■ **What needs to be done**
Output every row below word for word, with no changes.

Records from a data source
^^^^^^^^^^^^^^^^

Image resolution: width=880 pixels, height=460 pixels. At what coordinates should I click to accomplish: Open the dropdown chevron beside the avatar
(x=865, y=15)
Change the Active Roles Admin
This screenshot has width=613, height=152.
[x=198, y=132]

^^^^^^^^^^^^^^^^

■ **Solution to this problem**
Image resolution: width=880 pixels, height=460 pixels. At what coordinates should I click to accomplish: Open the dropdown chevron beside the avatar
(x=865, y=15)
Change the Active Roles Admin
This screenshot has width=613, height=152.
[x=198, y=132]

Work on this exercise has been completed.